Samba spricht auch die westafrikanische Stammessprache Bambara, was die Verständigung für  ihn in Mali und Burkina Faso wesentlich erleichterte. Die Sicherheitskontrollen in Burkina Faso waren deutlich schwieriger als die anderen und seine Sprachkenntnisse ermöglichten ihm eine schnellere Durchreise. Trotzdem sah er einige Mitreisende, die deportiert wurden, auch wenn sie ihre Personalausweise hatten.

Auf seiner Durchreise kam es Samba auch zugute, dass er genügend Geld hatte, um die nötigen Schmiergelder zu zahlen. An seinem letzten Halt in Burkina Faso zahlte er 3000 CFA um schließlich mit dem Bus weiter nach Agadez, Niger reisen zu können.

Man muss schnell sein...
 

Er verbrachte eine Woche in einem Gruppenlager in Agadez mit mehr als 100 weiteren Migranten. Er schlief dicht an dicht mit den anderen Reisenden auf dem Boden und hatte eine Hand voll gekochten Reis von der gemeinschaftlichen  Mahlzeit zum Essen, die nach seiner Schätzung genug für fünf Personen war. “Man muss schnell sein”, sagte Samba. Manchmal würden Leute nichts essen, weil es nicht genug Nahrung für alle gab. Sie hatten etwas Wasser aus Flaschen und tranken gelegentlich auch Wasser aus einem Brunnen. Alle Reisenden im Lager waren Männer. Ab und zu wagten sie sich aus dem Lager, um Bewegung zu haben und nach Lebensmitteln zu suchen. Allerdings nie nach 21 Uhr, weil es dann in der Dunkelheit viel zu gefährlich war und Polizeistreifen unterwegs waren. 
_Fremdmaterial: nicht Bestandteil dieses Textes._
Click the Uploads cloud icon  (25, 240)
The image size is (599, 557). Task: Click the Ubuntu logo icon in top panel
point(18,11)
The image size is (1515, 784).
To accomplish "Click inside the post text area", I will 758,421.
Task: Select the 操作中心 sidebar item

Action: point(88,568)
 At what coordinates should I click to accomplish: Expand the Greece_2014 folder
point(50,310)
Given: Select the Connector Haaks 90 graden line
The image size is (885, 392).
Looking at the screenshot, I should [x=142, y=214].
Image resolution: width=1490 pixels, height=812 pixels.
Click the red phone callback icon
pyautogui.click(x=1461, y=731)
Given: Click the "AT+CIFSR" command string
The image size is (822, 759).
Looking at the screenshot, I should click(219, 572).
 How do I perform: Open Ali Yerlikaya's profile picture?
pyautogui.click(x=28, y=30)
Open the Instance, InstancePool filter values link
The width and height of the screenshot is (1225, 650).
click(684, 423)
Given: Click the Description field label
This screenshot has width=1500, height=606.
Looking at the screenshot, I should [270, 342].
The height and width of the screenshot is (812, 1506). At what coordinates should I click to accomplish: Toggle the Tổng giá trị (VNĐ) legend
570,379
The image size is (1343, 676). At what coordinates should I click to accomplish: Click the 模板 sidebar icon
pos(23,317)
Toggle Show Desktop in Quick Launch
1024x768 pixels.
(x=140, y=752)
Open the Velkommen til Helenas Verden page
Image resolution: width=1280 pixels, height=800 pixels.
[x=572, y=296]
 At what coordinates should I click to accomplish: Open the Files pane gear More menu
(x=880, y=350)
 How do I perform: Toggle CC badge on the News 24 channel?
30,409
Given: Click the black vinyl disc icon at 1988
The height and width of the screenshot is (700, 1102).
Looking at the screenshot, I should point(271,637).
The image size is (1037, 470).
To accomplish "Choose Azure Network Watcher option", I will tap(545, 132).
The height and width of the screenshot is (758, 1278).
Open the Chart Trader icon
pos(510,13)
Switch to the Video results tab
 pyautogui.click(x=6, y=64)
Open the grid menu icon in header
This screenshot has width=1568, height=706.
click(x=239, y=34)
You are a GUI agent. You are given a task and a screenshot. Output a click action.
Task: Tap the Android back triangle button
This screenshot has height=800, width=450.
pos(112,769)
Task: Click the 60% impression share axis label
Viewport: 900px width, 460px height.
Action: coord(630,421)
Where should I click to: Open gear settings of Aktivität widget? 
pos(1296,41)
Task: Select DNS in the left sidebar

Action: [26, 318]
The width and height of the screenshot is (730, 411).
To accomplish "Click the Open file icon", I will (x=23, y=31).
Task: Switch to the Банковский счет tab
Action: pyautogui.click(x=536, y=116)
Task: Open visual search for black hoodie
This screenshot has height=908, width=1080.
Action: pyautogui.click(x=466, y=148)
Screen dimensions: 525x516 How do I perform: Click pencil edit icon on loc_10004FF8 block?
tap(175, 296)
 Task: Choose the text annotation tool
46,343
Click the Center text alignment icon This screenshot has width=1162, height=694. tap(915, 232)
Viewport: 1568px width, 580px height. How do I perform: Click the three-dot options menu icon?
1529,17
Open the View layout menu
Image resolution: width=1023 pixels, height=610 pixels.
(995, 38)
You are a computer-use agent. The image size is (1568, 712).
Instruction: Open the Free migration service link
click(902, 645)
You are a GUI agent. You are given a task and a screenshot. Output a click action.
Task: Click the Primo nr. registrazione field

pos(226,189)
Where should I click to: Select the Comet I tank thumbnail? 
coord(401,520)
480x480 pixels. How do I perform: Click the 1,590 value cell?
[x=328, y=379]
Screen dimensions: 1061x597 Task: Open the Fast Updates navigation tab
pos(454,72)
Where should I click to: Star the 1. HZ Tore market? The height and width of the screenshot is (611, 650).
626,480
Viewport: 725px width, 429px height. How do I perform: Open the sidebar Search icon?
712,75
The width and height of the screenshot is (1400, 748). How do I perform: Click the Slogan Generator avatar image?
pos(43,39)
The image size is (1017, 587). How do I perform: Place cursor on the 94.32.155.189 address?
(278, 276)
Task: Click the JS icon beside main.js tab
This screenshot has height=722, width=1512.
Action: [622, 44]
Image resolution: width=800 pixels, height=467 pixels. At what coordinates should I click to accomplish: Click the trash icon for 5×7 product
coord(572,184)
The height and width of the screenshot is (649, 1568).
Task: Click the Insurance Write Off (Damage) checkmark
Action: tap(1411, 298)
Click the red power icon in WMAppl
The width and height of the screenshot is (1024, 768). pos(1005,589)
Samba verließ das Gruppenlager und durchquerte die Sahara auf der Ladefläche eines großen Pickup Trucks, möglicherweise auch auf einem Lastwagen, der 50 bis 60 Leute transportierte. Die Reisegruppe hatte eine Anzahl an Wasserbehältern dabei, die jeweils vier oder fünf Liter Wasser hielten. Allerdings wurde das Wasser vorne in der Fahrerkabine gelagert und deshalb konnte man nur dann trinken, wenn der Transport eine Pause machte.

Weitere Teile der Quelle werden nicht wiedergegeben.